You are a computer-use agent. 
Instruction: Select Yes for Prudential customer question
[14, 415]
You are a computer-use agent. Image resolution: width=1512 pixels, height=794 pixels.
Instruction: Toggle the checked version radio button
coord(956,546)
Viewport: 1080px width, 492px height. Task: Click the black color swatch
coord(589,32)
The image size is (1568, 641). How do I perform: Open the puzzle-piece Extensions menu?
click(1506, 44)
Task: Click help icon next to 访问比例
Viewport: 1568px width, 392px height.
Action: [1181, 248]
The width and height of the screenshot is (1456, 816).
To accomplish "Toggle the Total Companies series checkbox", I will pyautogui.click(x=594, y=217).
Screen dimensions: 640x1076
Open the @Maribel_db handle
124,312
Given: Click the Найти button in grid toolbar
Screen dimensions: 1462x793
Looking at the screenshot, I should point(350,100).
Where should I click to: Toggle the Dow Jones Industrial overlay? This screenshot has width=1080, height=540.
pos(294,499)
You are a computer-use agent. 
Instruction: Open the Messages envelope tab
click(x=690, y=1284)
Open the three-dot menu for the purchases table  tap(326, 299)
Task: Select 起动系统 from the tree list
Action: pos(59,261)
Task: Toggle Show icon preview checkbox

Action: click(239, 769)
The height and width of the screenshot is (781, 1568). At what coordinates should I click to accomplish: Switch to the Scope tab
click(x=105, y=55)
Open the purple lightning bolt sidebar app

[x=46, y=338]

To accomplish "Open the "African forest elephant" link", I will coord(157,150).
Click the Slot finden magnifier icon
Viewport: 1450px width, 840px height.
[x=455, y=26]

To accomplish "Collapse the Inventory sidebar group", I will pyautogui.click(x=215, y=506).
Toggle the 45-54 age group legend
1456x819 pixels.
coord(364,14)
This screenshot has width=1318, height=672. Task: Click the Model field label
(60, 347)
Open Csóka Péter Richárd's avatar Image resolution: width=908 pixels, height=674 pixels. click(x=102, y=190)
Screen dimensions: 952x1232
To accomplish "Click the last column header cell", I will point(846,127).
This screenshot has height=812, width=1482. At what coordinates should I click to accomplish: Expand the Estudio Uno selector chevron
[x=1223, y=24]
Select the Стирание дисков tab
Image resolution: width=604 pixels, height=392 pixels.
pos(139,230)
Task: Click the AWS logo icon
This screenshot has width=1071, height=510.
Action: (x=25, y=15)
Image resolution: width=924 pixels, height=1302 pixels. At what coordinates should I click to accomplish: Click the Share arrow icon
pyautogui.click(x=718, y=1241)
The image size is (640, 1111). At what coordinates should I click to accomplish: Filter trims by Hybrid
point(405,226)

□ □ □ □ □

Can you rewrite the listing above with every "Toggle" changed to "Flip" and nothing else altered?

You are a computer-use agent. 
Instruction: Select Yes for Prudential customer question
[14, 415]
You are a computer-use agent. Image resolution: width=1512 pixels, height=794 pixels.
Instruction: Flip the checked version radio button
coord(956,546)
Viewport: 1080px width, 492px height. Task: Click the black color swatch
coord(589,32)
The image size is (1568, 641). How do I perform: Open the puzzle-piece Extensions menu?
click(1506, 44)
Task: Click help icon next to 访问比例
Viewport: 1568px width, 392px height.
Action: [1181, 248]
The width and height of the screenshot is (1456, 816).
To accomplish "Flip the Total Companies series checkbox", I will pyautogui.click(x=594, y=217).
Screen dimensions: 640x1076
Open the @Maribel_db handle
124,312
Given: Click the Найти button in grid toolbar
Screen dimensions: 1462x793
Looking at the screenshot, I should point(350,100).
Where should I click to: Flip the Dow Jones Industrial overlay? This screenshot has width=1080, height=540.
pos(294,499)
You are a computer-use agent. 
Instruction: Open the Messages envelope tab
click(x=690, y=1284)
Open the three-dot menu for the purchases table  tap(326, 299)
Task: Select 起动系统 from the tree list
Action: pos(59,261)
Task: Flip Show icon preview checkbox

Action: click(239, 769)
The height and width of the screenshot is (781, 1568). At what coordinates should I click to accomplish: Switch to the Scope tab
click(x=105, y=55)
Open the purple lightning bolt sidebar app

[x=46, y=338]

To accomplish "Open the "African forest elephant" link", I will coord(157,150).
Click the Slot finden magnifier icon
Viewport: 1450px width, 840px height.
[x=455, y=26]

To accomplish "Collapse the Inventory sidebar group", I will pyautogui.click(x=215, y=506).
Flip the 45-54 age group legend
1456x819 pixels.
coord(364,14)
This screenshot has width=1318, height=672. Task: Click the Model field label
(60, 347)
Open Csóka Péter Richárd's avatar Image resolution: width=908 pixels, height=674 pixels. click(x=102, y=190)
Screen dimensions: 952x1232
To accomplish "Click the last column header cell", I will point(846,127).
This screenshot has height=812, width=1482. At what coordinates should I click to accomplish: Expand the Estudio Uno selector chevron
[x=1223, y=24]
Select the Стирание дисков tab
Image resolution: width=604 pixels, height=392 pixels.
pos(139,230)
Task: Click the AWS logo icon
This screenshot has width=1071, height=510.
Action: (x=25, y=15)
Image resolution: width=924 pixels, height=1302 pixels. At what coordinates should I click to accomplish: Click the Share arrow icon
pyautogui.click(x=718, y=1241)
The image size is (640, 1111). At what coordinates should I click to accomplish: Filter trims by Hybrid
point(405,226)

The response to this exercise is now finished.